Raymond James analysts Tavis C. McCourt, Brian G. Alexander, in a recent report, examine several tech companies for interrelated news and notes – specifically, smartphone pricing – that could affect the forward outlook of all of them. The report covers companies such as Apple Inc. (NASDAQ:AAPL), Google Inc (NASDAQ:GOOG), Samsung Electronics Co., Ltd. (LON:BC94) (KRX:005930), and Flextronics International Ltd. (NASDAQ:FLEX).
Google drops Moto X price to compete with Apple
Google Inc (NASDAQ:GOOG)’s Motorola unit dropped the price on its flagship smartphone, the Moto X, yesterday to $399 for U.S. consumers without a wireless contract, down from $550 originally. In December it had been offered at $349 during brief promotions but the cut to $399 is now permanent. This compares to Samsung’s Galaxy S4, which is $600 without a wireless contract and Apple Inc. (NASDAQ:AAPL)’s iPhone 5s, which is $650 without a contract. The Moto X is only sold in North and South America, and therefore price cuts will have a limited global impact, but given its high end specs, it could be an interesting test case as to the price elasticity of high end smartphones in the Android ecosystem.
At Best Buy, Motorola is now offering its lower end Moto G, originally $179 without a contract, for $99 during a promotion, although it is hard to know how much of this price cut is financed by Google Inc (NASDAQ:GOOG) vs. Best Buy Co., Inc. (NYSE:BBY). This compares to $250 for a similarly spec’d Samsung device without a contract. We believe the lower end Moto G has already seen good demand outside the U.S. in countries where carrier subsidies are less meaningful. In general, we view Apple Inc. (NASDAQ:AAPL) as sheltered from these pricing decisions as Apple customers rarely switch to Android-based phones, with Samsung likely having the most to lose if Google is successful in driving meaningful demand with price cuts.

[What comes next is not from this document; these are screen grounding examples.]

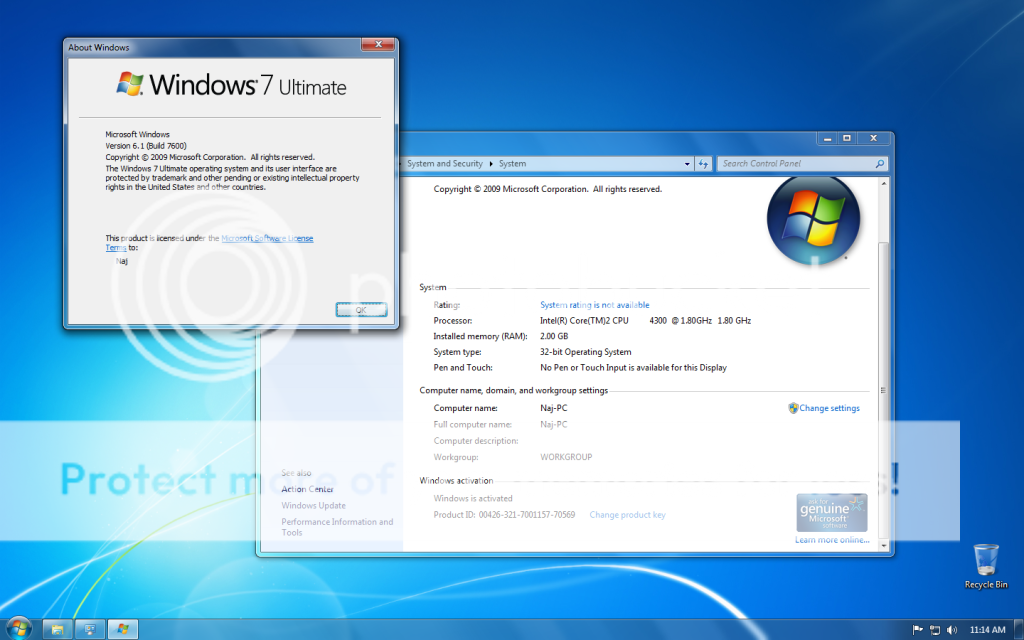Image resolution: width=1024 pixels, height=640 pixels.
Task: Open the network tray icon
Action: pyautogui.click(x=935, y=630)
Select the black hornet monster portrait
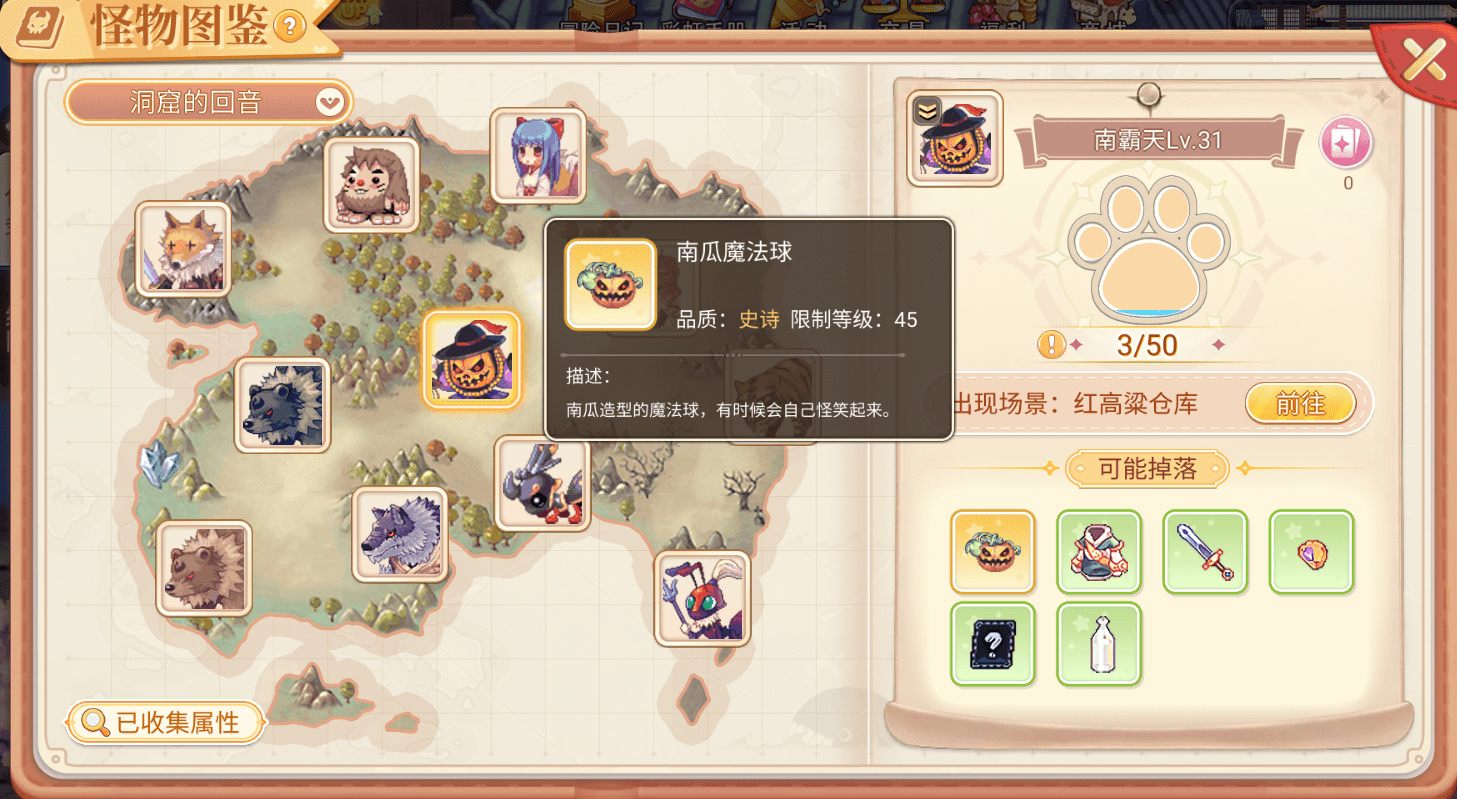This screenshot has width=1457, height=799. tap(542, 484)
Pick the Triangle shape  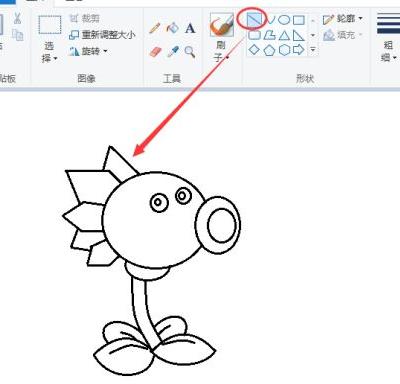[284, 35]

Wholesale pricing to impact Qualcomm’s license business
As it relates to Qualcomm, Inc. (NASDAQ:QCOM), the company would likely be indifferent from a chip perspective between Moto X and Samsung Galaxy sales, and likewise its license business would get similar license revenue from both even with the price cut on the Moto X due to “caps” on Qualcomm’s license terms. However, a dramatic shift in smartphone demand below $250-300 wholesale pricing would start to have an impact on Qualcomm’s license business, all else being equal. However, it is worth noting that the opposite has been true so far, with reported ASPs increasing in both developed and emerging economies for Qualcomm in 2013.
We view these price cuts as mixed news at best for Flextronics International Ltd. (NASDAQ:FLEX), who manufactures the Moto devices. On one hand, we believe demand has been underwhelming (thus the price cuts), but on the other hand, Google Inc (NASDAQ:GOOG) appears willing to cut price to drive more volume, which ultimately could improve demand.